It’s back-to-school season in the United States, and school districts across the country are bringing students back into classrooms after a year of remote learning. But all of this is amid a resurgence of COVID-19 driven by its highly contagious Delta variant, and some communities have already been forced to change their plans on account of spiking infection rates. “More than 80 school districts or charter networks have closed or delayed in-person classes for at least one entire school in more than a dozen states,” the Associated Press reported last week. “Others have sent home whole grade levels or asked half their students to stay home on hybrid schedules.” Though many schools are hopeful that public-health measures such as masking, social distancing, improved ventilation, and testing for the virus will help them maintain in-person instruction safely, all these interventions have practical limitations. They’re also part of an ongoing culture war, with some states banning mask mandates for schools. Meanwhile, an approved vaccine for children under 12 isn’t expected for several months. What are the public-health risks of this school year, and how might it affect the trajectory of the pandemic in the U.S.?

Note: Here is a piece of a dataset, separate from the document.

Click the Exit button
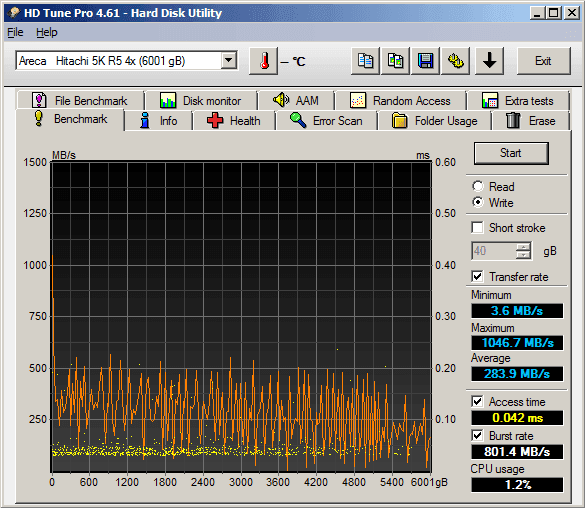 coord(544,61)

David Rubin—a medical doctor, the director of PolicyLab at Children’s Hospital of Philadelphia, and a professor of pediatrics at the Perelman School of Medicine at the University of Pennsylvania—says resuming in-person schooling “increases the risk of continued community transmission” of the virus. But he emphasizes that “the risk of severe illness is still really low for children” and that schools can use “layered mitigation strategies” to “create an environment where there will be some outbreaks but they’ll be infrequent and not the major driver of community transmission.” At the same time, Rubin sees only a “finite use” for mask requirements, arguing that the best schools policies might require masking and other restrictive measures now—as there’s substantial transmutation of the virus—but maintain the flexibility to ease up as time goes on. He’s also convinced of the importance of local decision making, knowing that the experience of schools in Philadelphia may be very different from that of those in the city’s suburbs. “We focus a lot on school policy, but the best way to protect kids is to have highly vaccinated communities,” Rubin says. “States with the highest vaccination rates also have the lowest rates of pediatric hospitalization in this wave of the pandemic. We have to be careful about looking at schools as a panacea for managing transmission among children, because their masks are off as soon as they hit the parking lot.”


Graham Vyse: How risky is the return to in-person schooling in the U.S., given the way COVID cases are rising across the country?

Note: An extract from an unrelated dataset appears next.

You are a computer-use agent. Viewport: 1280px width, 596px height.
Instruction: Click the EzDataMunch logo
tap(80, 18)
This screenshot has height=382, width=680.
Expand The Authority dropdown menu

David Rubin: It’s not ideal that this is happening. We’re seeing a major resurgence of the virus. It’s created a lot of anxiety. That said, I’d still remind folks that we’re at a different point in this pandemic now that adults have been offered vaccination, which has—at least to this point—reduced the likelihood of severe disease among them.

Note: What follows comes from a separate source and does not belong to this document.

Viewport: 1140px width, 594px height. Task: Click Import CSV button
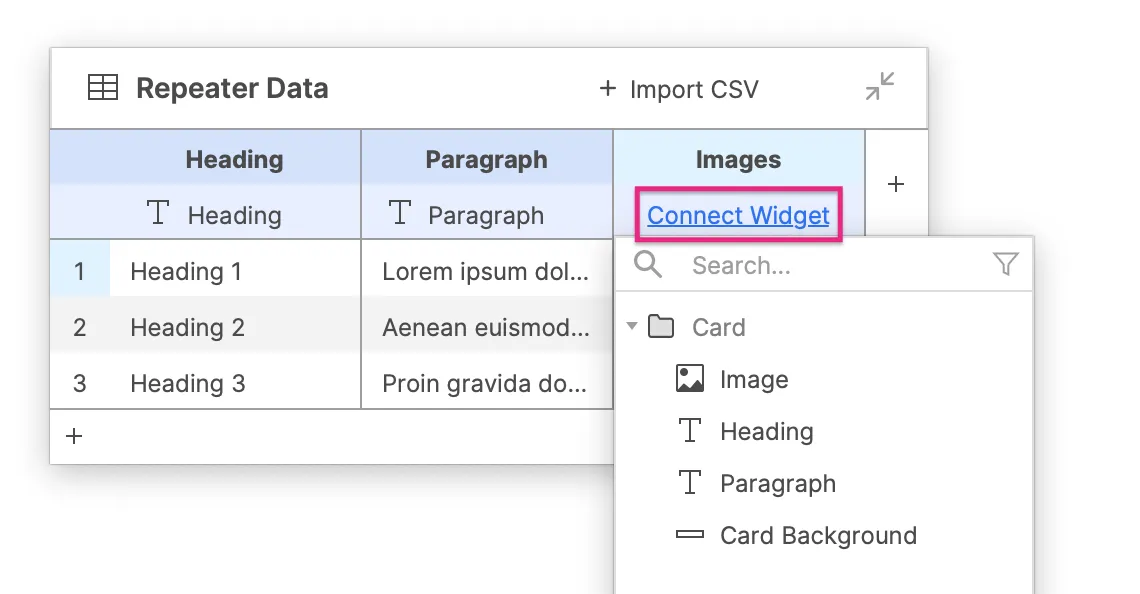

The calculus has changed for kids, who were asked last year to shoulder a burden as part of a collective response, protecting vulnerable adults who hadn’t yet been vaccinated. That came at some cost to kids emotionally in social isolation. Does the resumption of school increase the risk of continued community transmission? Absolutely. But the costs are higher not to try to err on the side of normalcy for kids at this point. Focusing on what kids need to resume their lives is really important this year.

Vyse: From a health perspective, why is returning kids to in-person school—despite the risks—better than having them stay home?

Rubin: Despite a lot of anecdotal reporting about some children who’ve experienced severe illness, the risk of severe illness is still really low for children. That’s very important. Kids have endured a long period of social isolation and disruption in schools.